I have decided to go but one of the more sharpest and tough creatures I know and a huge passion for me. The new name of the blog is ” Fear Nothing , Be a white Shark I will still be keeping old name around on some post, but this is more fitting and just did the logo. love all you sharks, fear nothing and “good morning”
I want to make this not just a place that people come to read, I want this page to be a little family. We are there for each other, help people through the tough places in life, and EVERYONE is welcome, Comment share your stories change your life for the better and get to see here from people going through the same stuff. I would love to start a youtube vlog channal where people share, but only those who want to. I am sick and tired how the world treats up. because you cant see the problem does not mean its not there. I know this may take a long time to get off the ground but hope to get some people involved. love you all sharks. We can fight through anything, hope to here some of your stories
All I’m going to say is we need more people to open up about there pain. because no one one know’s whats going on until people scare, we all want to just be okay. Any one suffering please reach out. sending my love to EVERYONE!!!!
Once again I have not been posting, let’s face if life gets in the way. Anyhow I don’t know what type of blog this will turn into. What I want to know is when the F#%k does it get better. I have done so much in the last year (2017) you think I would be on top the the dam world! but NOPE!!!! yes I started working I got my car on the road, I got to do so many things I never would of been able to before. With all the good things that have happened I am becoming more and more depressed. I see no point anymore. I have battled self harming, Massive anxiety, eating issues, health scares, but depression oh well that thats the new #1 spot.
I have so many people who LOVE me but it is mattering less and less, i’m cutting so many people out, because Im tired of hurting them, I feel everyone just looks at me with pity. everyone tries to help but nothing anyone tells me helps. pills help but i’m tired of it an endless circle. I hate my life and I hate complaining… its not like me. no one knows how to help and I don’t know what to tell them. Im a failier to my self and to some others I know,
Everyone is moving on with there life’s and i’m 21 and in the same god dam place i was 8 years ago. I am always told ” baby steps” and even though they mean well it does not help. I have no control anymore over everything and I HATE IT. no one even gets it I just get labled. I am strong but even strong people can break. I don’t know what help will help at this point. I need something to be here fore a reason . # depression stucks balls.
Been a while since my last post but a lot has been going on, last night I went through a break up, It ended the same way as my last one. It ended over facebook and both where about 7 months in. I cant help but feel hurt because it was out of the blue and we are still friends.
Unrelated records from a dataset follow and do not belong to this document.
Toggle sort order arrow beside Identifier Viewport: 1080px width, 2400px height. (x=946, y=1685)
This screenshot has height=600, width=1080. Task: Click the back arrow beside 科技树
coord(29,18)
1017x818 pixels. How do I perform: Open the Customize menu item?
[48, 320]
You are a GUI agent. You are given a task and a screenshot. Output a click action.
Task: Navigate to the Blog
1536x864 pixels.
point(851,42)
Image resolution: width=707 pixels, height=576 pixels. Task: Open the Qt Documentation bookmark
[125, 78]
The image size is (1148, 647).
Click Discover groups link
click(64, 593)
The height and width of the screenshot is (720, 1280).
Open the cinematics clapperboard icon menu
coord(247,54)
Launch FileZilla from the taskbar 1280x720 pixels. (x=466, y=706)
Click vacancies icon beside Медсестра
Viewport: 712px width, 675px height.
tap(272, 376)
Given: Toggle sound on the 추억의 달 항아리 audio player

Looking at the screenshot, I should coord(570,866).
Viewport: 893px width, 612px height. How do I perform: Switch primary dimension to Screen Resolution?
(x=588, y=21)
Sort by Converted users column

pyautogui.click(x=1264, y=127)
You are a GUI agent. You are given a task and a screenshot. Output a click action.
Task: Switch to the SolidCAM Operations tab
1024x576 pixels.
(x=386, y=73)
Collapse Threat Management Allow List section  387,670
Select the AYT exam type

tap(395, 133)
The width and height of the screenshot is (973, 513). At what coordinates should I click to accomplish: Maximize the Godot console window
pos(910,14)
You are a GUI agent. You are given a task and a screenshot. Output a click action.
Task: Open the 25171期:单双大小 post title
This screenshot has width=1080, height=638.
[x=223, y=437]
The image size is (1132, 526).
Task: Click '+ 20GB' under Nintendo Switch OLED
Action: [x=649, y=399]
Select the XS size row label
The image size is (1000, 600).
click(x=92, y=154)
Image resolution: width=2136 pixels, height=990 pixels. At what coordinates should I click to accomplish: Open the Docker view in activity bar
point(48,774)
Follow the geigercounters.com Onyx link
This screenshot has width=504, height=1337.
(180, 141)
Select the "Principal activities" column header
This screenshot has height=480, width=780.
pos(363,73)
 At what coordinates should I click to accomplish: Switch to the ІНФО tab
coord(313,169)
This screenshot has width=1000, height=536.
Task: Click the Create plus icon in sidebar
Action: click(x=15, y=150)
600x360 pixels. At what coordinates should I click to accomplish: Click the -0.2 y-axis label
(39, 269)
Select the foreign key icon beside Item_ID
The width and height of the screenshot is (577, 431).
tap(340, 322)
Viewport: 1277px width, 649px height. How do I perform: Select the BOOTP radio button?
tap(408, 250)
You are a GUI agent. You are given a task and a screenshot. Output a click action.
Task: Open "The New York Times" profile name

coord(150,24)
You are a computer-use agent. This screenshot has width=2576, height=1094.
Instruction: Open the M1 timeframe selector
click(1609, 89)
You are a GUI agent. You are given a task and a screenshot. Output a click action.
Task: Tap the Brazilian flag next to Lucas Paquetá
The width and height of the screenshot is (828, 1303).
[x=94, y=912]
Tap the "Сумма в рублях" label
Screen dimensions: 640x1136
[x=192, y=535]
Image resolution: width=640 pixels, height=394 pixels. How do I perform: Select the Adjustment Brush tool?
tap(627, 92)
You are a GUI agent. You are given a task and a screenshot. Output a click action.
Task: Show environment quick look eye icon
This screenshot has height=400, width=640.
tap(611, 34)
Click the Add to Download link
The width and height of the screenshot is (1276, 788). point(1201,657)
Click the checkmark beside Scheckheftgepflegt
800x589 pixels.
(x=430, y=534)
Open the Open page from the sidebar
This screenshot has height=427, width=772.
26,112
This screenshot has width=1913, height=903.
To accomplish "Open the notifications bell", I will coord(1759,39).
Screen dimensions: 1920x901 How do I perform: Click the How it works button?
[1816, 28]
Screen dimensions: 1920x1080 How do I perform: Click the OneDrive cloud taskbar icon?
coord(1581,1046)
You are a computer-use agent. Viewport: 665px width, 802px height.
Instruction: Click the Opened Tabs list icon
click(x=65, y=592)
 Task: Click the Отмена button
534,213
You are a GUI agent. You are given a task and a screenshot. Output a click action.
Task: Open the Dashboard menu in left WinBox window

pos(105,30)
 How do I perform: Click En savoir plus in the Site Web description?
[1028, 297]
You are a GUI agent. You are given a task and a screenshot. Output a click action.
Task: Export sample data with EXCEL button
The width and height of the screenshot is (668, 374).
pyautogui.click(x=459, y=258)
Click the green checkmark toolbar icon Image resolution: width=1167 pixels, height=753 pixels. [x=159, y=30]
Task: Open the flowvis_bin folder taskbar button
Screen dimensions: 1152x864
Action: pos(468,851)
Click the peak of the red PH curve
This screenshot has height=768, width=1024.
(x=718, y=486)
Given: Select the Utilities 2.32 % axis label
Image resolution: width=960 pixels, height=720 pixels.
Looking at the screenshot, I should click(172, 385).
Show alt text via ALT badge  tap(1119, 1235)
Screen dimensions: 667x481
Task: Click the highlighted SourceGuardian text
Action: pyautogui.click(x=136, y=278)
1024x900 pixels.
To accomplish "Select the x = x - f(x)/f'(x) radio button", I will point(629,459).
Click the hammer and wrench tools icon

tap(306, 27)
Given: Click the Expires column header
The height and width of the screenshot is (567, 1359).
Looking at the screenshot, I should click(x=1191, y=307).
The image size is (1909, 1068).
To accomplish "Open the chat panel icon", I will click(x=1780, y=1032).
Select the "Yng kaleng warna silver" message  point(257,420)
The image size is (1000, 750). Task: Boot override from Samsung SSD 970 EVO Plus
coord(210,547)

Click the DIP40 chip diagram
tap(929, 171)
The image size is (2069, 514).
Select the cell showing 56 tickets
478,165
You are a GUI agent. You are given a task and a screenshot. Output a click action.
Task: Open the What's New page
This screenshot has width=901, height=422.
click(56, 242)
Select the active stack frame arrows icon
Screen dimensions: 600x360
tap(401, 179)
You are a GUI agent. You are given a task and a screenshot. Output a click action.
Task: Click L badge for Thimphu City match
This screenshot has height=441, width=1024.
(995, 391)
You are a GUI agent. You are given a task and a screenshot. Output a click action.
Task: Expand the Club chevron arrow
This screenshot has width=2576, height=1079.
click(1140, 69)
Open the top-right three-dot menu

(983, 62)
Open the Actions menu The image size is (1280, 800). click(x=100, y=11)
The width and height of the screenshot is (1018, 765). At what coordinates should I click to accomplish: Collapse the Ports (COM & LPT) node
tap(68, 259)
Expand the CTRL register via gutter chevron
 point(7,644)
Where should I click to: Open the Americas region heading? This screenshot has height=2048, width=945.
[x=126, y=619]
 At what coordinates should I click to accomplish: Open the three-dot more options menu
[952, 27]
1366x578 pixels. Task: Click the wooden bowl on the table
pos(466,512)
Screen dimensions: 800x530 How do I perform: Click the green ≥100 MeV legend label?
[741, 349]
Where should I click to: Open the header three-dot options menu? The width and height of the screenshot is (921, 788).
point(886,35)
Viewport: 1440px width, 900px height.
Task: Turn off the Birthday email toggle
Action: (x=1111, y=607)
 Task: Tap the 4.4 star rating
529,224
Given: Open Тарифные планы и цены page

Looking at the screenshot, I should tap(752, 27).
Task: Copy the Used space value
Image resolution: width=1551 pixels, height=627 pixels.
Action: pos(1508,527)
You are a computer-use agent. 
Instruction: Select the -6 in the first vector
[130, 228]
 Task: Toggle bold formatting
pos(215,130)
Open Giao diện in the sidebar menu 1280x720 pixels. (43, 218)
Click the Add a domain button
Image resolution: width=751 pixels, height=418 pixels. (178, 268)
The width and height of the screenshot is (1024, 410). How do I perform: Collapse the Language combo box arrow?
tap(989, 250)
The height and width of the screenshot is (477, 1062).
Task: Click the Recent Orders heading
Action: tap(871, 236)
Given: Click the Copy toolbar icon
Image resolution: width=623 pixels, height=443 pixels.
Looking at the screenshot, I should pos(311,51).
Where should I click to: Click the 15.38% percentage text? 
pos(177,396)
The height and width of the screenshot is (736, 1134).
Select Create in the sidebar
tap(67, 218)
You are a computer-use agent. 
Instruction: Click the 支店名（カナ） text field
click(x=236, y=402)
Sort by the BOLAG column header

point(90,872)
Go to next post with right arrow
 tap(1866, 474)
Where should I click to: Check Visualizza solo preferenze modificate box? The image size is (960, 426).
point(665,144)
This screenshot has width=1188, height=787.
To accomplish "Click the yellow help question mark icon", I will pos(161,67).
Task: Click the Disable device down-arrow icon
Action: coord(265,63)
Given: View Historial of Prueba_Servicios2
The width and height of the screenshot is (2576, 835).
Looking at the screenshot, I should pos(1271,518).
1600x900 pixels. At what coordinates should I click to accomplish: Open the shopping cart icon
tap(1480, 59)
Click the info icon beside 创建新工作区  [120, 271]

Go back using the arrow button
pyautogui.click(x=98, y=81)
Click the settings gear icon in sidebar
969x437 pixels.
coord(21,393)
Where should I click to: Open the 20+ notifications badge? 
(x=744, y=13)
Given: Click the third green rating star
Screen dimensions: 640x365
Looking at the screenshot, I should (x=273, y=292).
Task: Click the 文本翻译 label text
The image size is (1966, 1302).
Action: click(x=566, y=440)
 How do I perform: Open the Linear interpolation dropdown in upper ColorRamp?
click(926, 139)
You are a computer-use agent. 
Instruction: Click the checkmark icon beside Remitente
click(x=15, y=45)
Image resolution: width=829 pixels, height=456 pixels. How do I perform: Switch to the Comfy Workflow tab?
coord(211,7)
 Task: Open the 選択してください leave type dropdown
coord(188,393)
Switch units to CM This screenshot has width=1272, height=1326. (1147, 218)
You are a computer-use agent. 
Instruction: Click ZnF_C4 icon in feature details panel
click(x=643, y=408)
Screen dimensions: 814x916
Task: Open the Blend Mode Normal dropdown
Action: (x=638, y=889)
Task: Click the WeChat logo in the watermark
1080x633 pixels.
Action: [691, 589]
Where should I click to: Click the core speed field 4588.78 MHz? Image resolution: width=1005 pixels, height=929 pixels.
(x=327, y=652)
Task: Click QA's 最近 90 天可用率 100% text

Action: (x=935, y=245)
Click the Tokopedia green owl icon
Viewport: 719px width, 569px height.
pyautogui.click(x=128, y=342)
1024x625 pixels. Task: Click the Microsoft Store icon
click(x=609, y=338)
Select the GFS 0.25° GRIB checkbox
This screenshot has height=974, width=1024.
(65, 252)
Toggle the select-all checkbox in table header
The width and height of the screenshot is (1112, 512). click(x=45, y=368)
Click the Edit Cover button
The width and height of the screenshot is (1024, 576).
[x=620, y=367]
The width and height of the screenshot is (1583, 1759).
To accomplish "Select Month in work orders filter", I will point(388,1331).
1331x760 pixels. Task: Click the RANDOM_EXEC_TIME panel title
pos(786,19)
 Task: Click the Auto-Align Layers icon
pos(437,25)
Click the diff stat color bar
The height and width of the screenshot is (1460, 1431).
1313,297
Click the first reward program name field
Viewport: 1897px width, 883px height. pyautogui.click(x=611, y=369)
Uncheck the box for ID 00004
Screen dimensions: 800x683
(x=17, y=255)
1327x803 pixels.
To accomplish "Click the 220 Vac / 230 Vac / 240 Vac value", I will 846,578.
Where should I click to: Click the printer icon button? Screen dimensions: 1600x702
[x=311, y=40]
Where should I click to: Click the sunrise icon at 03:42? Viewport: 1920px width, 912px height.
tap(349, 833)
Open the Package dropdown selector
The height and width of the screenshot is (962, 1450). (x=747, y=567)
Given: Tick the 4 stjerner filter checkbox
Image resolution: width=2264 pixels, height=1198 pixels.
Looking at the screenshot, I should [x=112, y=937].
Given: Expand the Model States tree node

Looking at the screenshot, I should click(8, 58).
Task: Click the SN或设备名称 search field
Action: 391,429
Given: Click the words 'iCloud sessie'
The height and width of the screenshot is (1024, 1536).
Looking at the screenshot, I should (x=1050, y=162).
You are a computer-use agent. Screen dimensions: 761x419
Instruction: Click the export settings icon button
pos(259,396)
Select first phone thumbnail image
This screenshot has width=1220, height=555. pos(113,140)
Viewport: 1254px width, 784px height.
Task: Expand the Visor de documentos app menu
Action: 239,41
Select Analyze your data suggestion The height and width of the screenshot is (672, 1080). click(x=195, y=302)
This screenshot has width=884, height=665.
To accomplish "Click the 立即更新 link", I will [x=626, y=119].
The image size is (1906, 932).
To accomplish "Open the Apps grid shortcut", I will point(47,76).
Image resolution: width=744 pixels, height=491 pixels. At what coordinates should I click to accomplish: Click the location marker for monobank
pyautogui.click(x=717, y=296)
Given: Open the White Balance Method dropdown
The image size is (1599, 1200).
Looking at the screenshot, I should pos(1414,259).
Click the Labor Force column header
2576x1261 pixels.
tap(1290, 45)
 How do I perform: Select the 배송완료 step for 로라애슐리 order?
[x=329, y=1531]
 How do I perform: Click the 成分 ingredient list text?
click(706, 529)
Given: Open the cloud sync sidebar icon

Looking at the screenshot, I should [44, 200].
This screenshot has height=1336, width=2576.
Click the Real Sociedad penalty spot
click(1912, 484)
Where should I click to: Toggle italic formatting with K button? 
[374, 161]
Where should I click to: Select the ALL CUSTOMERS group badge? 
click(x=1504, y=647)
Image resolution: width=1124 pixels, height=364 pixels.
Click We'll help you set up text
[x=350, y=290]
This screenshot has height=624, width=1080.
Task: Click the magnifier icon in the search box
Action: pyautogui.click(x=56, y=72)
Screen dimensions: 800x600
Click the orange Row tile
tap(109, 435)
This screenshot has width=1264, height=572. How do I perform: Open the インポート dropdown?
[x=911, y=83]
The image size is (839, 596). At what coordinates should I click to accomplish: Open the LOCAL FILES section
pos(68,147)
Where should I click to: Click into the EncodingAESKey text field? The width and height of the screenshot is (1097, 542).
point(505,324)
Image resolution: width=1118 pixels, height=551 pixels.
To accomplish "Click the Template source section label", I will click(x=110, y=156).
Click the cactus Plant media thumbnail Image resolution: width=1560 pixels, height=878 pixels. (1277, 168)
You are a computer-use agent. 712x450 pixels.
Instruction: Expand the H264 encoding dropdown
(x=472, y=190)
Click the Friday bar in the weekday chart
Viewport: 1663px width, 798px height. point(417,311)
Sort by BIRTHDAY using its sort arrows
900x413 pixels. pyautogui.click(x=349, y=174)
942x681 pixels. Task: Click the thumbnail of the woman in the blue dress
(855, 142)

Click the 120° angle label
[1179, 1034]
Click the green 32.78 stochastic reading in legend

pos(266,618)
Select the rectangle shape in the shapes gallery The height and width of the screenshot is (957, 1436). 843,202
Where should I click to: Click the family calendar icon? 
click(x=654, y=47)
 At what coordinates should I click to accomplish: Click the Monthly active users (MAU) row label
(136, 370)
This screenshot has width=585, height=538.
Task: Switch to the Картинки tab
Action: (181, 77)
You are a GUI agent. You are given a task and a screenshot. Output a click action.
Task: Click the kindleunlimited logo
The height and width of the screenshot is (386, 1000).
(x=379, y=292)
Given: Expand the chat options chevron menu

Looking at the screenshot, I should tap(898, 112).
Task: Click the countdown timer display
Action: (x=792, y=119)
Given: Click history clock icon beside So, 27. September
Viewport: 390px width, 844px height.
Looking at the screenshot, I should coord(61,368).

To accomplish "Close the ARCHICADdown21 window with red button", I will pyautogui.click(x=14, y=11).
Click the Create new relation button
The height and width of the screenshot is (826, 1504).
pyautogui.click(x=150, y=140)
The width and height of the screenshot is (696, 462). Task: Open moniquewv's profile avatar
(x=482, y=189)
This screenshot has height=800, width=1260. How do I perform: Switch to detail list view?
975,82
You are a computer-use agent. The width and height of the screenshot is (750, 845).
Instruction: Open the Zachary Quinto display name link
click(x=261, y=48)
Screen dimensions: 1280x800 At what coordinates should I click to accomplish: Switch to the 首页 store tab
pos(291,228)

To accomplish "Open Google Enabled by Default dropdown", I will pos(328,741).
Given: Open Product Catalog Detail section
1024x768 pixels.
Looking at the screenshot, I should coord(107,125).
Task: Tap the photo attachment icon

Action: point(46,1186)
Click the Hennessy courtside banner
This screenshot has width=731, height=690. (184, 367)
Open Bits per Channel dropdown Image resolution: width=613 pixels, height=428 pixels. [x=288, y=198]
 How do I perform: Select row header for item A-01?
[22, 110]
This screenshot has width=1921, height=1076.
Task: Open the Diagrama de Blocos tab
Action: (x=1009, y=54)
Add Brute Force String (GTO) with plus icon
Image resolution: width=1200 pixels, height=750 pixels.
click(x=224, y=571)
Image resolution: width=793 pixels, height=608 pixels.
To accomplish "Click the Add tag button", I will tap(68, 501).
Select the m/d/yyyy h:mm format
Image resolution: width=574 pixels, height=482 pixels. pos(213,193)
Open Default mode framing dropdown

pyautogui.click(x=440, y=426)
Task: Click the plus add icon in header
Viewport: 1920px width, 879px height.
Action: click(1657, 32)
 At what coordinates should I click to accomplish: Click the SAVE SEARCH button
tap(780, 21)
Why do people think it is right to act like everything is perfect and fine, then hours later say they have no time. Why cant people talk to your face about personal matters. I guess I should of known, I knew that we where not going to work long term but does not hurt any less.
Why is it so hard for people to talk in a way that is not through a cell phone or computer. It is just respect when it takes place twice it gets me thinking, could I have changed anything. I wont change me I love me but I could of made more time and all of the things like that I would change.
So today I happened to wonder about facebook we all know that site, well a video popped up. It was called when animals attack, lets get real here the people called for it. I herd someone say the show should be called when stupid people get close to dangerous animals. Its like when people go into the ocean and get attacked by a shark then give the shark a bad name, well my friend the shark was here before people ever where. We know they are hunters so are people. If you do things like that you cant blame the shark or whatever animals space that is being invaded.
Another video I came across is people on a bite ride who stop and see horses in a pasture (field) they just keep forcing them self closer and closer. Every time the horse backs off and pins his ears, you can clearly tell even if you know jack all about them, that the gelding was not okay with the strangers. After about a half hour of being bugged by them, the horse lunges at them, and bites. they call the horse phyco and crazy. no my friend it was their fault and the horse was simply saying he had enough. The horse did not attack nor was he being unpredictable, he gave clear signals to back off that where being ignored. I would also like to note that the gelding ran off after this he did not keep attacking and the guy was not even bleeding.
people need to learn to read the situation then act on it accordingly, just be smart about your choices. If you make bad choices just own up to them with out blaming others. I find people are the most dangerous. and half of the bad outcomes we in-counter could of been avoided, if one would of used the brain they clam to have.